Following several encounters with the Hulk and other heroes, Ringmaster attempts to reform, but helps the Circus of Crime escape from the police after battling Power Pack. He is later released from prison and placed into Doc Samson's custody. Working alongside Samson, Ringmaster uses his hypnotism to make Bruce Banner revisit his traumatic childhood. Banner, the Hulk, and the Gray Hulk eventually agree to work together, creating the Merged Hulk personality.

The Ringmaster is given surgical alterations that allow him to hypnotize others with his eyes from surgeons working for Devlin DeAngelo. As "Martin Thraller", the Ringmaster employs his hypnotic abilities while running for president of the United States until he is stopped by Deathlok.

The Ringmaster travels to Tibet and steals a ring made from a piece of a shattered Cosmic Cube that allows him to manipulate reality within a fifteen-foot radius. Attacking New York for 'practice', he clashes with various superheroes, including Spider-Man and Moon Knight. The Punisher shoots off Ringmaster's ring finger, which is later surgically reattached. Ringmaster loses his ring after he is attacked by a M.O.D.O.C. squad. The ring is found by Curtis Doyle, who uses it to become the superhero Freedom Ring.

During the "Gang War" storyline, Ringmaster gains control of Randalls and Wards Islands. He is briefly seen hypnotizing civilians to fight for him. Ringmaster's hypnotized civilians fight against Crime Master and the A.I.M. agents with him. As Spider-Man and Spider-Woman fight Crime Master, Ringmaster tries to hypnotize Elektra, only for her to resist the mind control and defeat him.

Ringmaster was revealed to have a daughter who became Ringmistress, wielding a copy of her father's hat and leading a separate incarnation of the Circus of Crime.

==Powers and abilities==
The Ringmaster possesses no inherent superhuman powers. His principal weapons are mind-controlling devices implanted in his hat and eyes. However, his hypnotism does not work on those who cannot see and can be neutralized with special glasses.

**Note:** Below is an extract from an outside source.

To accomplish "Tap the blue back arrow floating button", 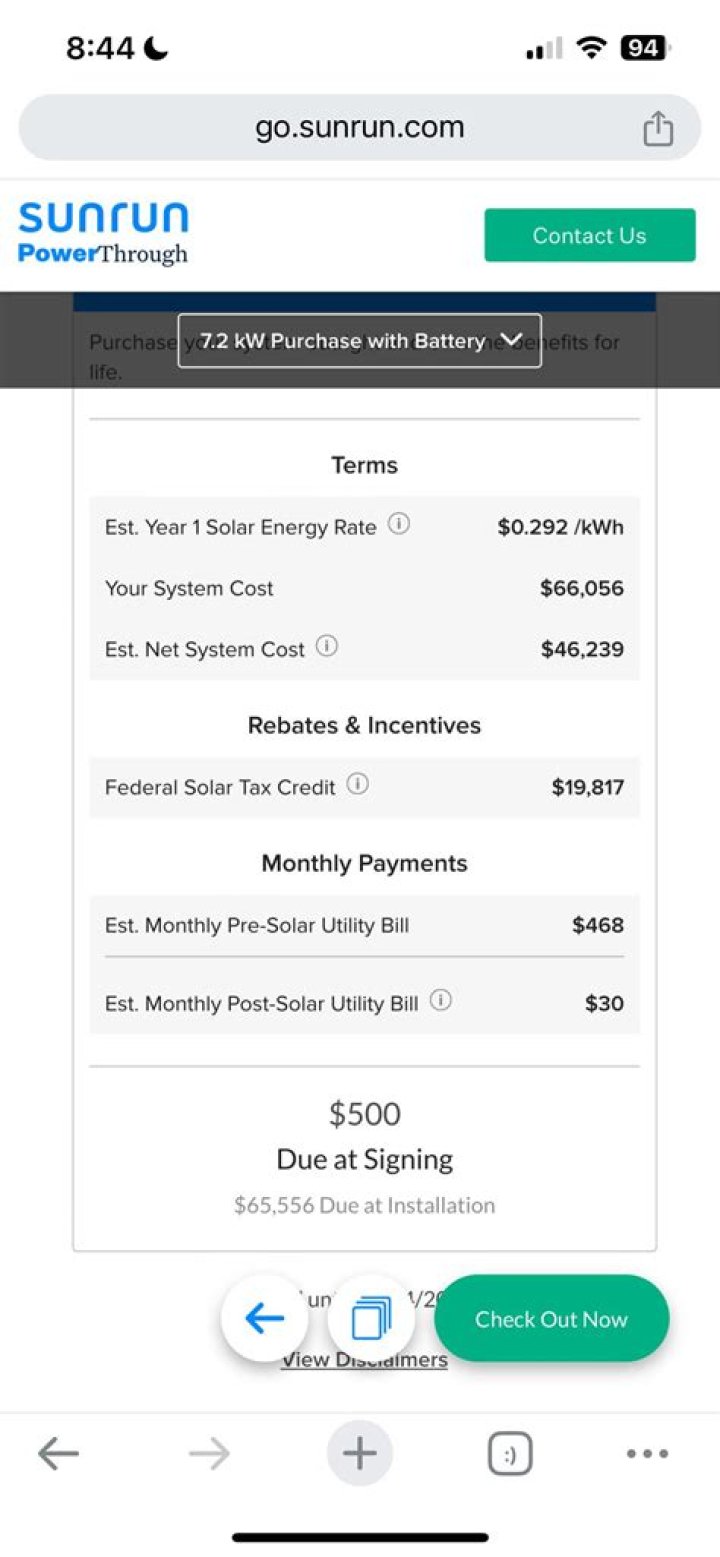I will point(264,1319).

With the Cosmic Ring, Tiboldt gained the ability to alter reality in a 15 ft radius around him.

==In other media==
===Television===
- The Ringmaster appears in the "Incredible Hulk" segment of The Marvel Super Heroes, voiced by Rod Coneybeare.
- The Ringmaster appears in the Spider-Man episode "Carnival of Crime", voiced by G. Stanley Jones.
- The Ringmaster appears in The Avengers: United They Stand episode "Comes a Swordsman", voiced by Normand Bissonnette.
- The Ringmaster appears in The Super Hero Squad Show, voiced by Carlos Alazraqui. This version is a member of Doctor Doom's Lethal Legion.
- The Ringmaster appears in the Avengers Assemble episode "Crime and Circuses", voiced by Fred Tatasciore. This version wields flamethrower gloves in addition to his top hat and can vanish in a cloud of smoke.
- Maynard Tiboldt appears in the Jessica Jones episode "AKA Sole Survivor", portrayed by Ben Van Bergen. This version is a hypnotherapist.

===Video games===
The Ringmaster appears as a non-playable character in Questprobe featuring Spider-Man.

===Miscellaneous===
The Ringmaster appears in Marvel's Wastelanders: Hawkeye, voiced by Joe Morton.